The technique of binary code similarity detection (BCSD) has been applied in many fields, such as malware detection, plagiarism detection and vulnerability search, etc. Existing solutions for the BCSD problem usually compare specific features between binaries based on the control flow graphs of functions from binaries or compute the embedding vector of binary functions and solve the problem based on deep learning algorithms. In this paper, from another research perspective, we propose a new and lightweight method to solve cross-version BCSD problem based on multiple features. It transforms binary functions into vectors and signals and computes the similarity coefficient value and correlation coefficient value for solving cross-version BCSD problem.
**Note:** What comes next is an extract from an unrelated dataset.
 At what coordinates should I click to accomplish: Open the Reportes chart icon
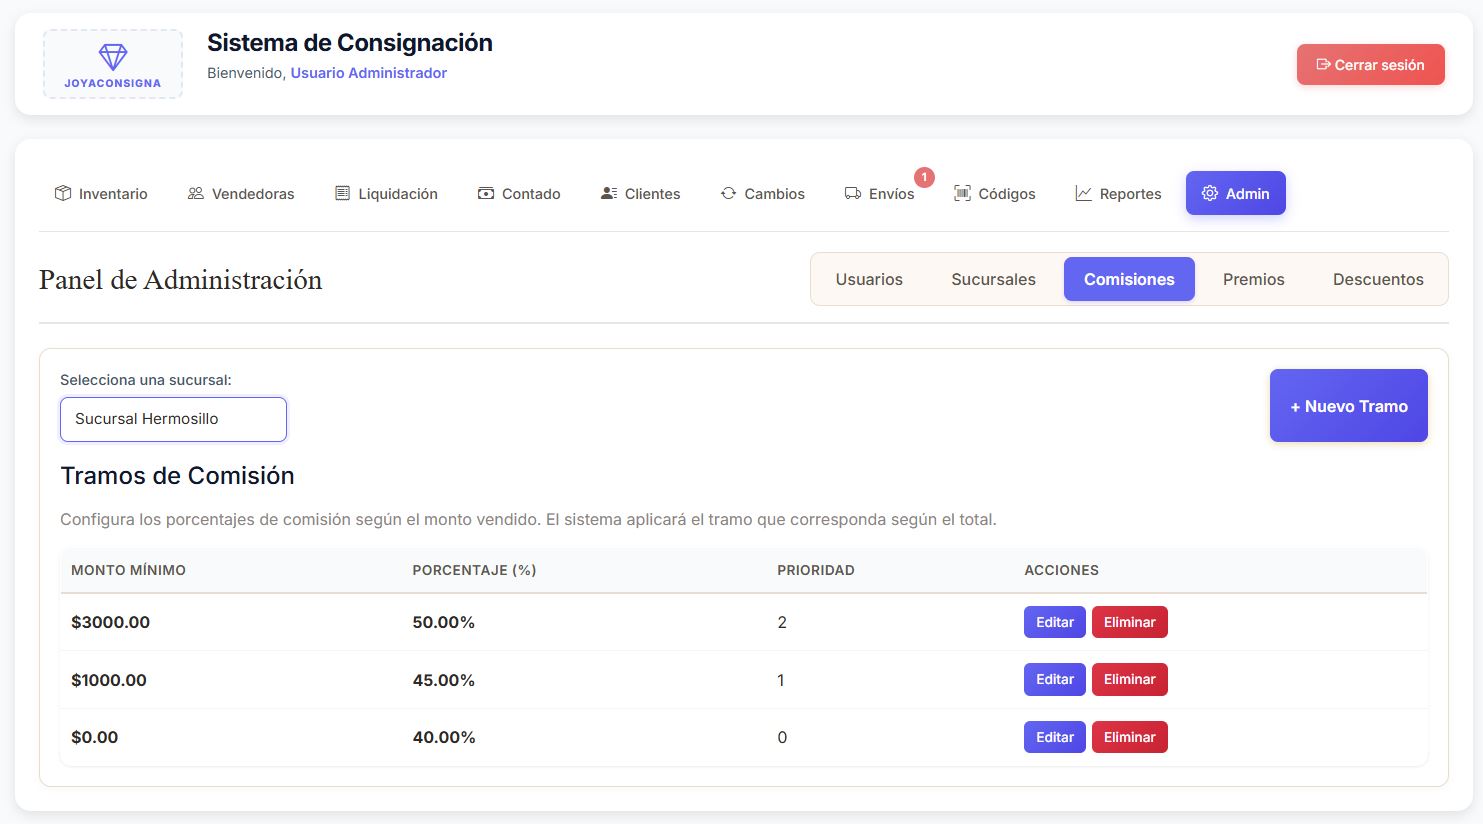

Without relying on the CFG of functions, deep learning algorithms and other related attributes, our method works directly on the raw bytes of each binary and it can be used as an alternative method to coping with various complex situations that exist in the real-world environment. We implement the method and evaluate it on a custom dataset with about 423,282 samples. The result shows that the method could perform well in cross-version BCSD field, and the recall of our method could reach 96.63%, which is almost the same as the state-of-the-art static solution.

Highlights

  • Evaluating whether two binary functions are similar or not is known as binary code similarity detection (BCSD), which has been applied in many fields, such as malware detection [1], [2], malware family analysis [3] and plagiarism detection [4], [5]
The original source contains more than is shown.